Groceries can include perishables as well as durables which are in demand on a regular basis. While perishables like fruits, vegetables and other commodities are risky items to be handled because of their tendency to lose quality with lapse of time, others like detergents, soap bars, hygiene products, cleaning paraphernalia are easier to store and distribute. How do the e-grocers manage the procurement and delivery of these items without losing the quality and freshness associated with them? These items require scientific handling and temperature controlled storage systems to reduce quality deterioration between procurement and delivery. There are about a dozen serious players in the e-grocery sector including Bigbasket, Localbanya, Ekstop, Aaramshop, naturebasket and Greencart sharing the market and only a couple of them have the minimum necessary infrastructure to manage perishable commodities.
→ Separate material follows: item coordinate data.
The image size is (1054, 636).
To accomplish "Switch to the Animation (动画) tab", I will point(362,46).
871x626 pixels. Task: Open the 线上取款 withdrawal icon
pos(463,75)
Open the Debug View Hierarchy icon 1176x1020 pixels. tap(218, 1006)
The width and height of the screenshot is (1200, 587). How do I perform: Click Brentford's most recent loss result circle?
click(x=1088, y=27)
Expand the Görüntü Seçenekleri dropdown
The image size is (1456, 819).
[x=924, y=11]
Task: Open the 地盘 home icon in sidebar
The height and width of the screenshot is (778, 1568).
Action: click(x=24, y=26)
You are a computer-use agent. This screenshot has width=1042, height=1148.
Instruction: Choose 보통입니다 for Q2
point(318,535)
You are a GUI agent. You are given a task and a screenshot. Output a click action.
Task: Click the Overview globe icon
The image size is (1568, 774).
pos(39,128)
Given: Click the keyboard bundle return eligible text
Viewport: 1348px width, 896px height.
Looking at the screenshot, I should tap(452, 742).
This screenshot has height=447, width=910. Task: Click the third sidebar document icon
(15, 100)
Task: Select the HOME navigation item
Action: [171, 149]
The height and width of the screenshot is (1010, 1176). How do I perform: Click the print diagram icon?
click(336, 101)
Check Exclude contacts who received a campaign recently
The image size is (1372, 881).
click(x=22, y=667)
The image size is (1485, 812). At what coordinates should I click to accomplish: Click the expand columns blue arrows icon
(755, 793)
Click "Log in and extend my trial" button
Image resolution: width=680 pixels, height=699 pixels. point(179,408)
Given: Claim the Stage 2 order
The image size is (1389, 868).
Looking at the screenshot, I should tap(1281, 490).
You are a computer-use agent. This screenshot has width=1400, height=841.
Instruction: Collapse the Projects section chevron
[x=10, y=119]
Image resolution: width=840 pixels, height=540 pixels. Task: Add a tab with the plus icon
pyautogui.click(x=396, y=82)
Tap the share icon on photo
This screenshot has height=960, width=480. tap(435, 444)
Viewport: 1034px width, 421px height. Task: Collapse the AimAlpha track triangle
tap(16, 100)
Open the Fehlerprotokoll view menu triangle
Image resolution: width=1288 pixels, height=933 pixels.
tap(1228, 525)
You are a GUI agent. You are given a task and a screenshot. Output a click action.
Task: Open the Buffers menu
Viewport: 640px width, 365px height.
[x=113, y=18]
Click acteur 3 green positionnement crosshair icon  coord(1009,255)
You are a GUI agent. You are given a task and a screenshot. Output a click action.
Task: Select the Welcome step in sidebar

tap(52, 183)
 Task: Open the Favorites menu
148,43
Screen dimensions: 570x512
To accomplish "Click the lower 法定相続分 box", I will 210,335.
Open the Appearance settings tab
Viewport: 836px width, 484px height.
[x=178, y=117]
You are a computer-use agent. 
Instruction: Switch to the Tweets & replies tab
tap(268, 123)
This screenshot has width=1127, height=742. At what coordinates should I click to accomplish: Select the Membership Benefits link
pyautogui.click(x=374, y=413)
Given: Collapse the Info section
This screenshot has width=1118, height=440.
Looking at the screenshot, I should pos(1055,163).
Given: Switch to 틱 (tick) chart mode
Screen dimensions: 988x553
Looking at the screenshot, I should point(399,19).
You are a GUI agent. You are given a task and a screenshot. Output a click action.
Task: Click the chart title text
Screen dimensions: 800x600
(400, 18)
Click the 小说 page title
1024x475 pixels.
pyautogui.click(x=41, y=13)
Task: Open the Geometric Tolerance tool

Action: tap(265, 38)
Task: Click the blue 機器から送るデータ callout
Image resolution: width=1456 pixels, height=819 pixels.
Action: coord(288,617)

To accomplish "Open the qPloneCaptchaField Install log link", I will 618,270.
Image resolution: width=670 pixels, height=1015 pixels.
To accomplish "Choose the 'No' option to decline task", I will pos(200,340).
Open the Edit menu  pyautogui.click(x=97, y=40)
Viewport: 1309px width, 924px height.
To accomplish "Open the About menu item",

Fortunately for them the consumer complaints have been insignificant as their delivery efficiency is invariably above 98%. Some of them deliver the orders within a few hours, in spite of the traffic chaos that is the hall mark of cities like Bangalore and Hyderabad.
Another imponderable factor is the trust of the on-line buyer on the quality of fruits and vegetables ordered as in India there is no established quality overseeing of farm products and regular washing and grading systems. Indian consumers, at least most of them are fussy in choosing their food items and "seeing" and "feeling" the product is a national trait embedded in their psyche! If so how do they trust the supplier to deliver the products as per their expectations? Answer to this perplexing question lies in the fact that many youngsters of to day are different from their earlier generation in that they have very little inkling about the common quality attributes of fresh produce and have to depend on the supplier to do the job. After all they know that the dynamics of marketing depends on the customer satisfaction and they can always switch over to other suppliers under a competitive regime.
Looking at the entrepreneurs who jumped into e-retailing we have to admire their courage of conviction as doing any business in India is fraught with risks of freaking out because of the difficult environment they have to work in. Unlike big international e-marketeers such as Amazon who work very successfully in countries with high quality infrastructure, manufacturing discipline and unimaginable honesty, in India all these three virtues are on a premium. Extraordinary courage, incurable optimism and unparalleled determination and perseverance are needed to succeed in India and since most of them have survived at least for the last 2-3 years they can rightly be called the pioneers showing the way to others.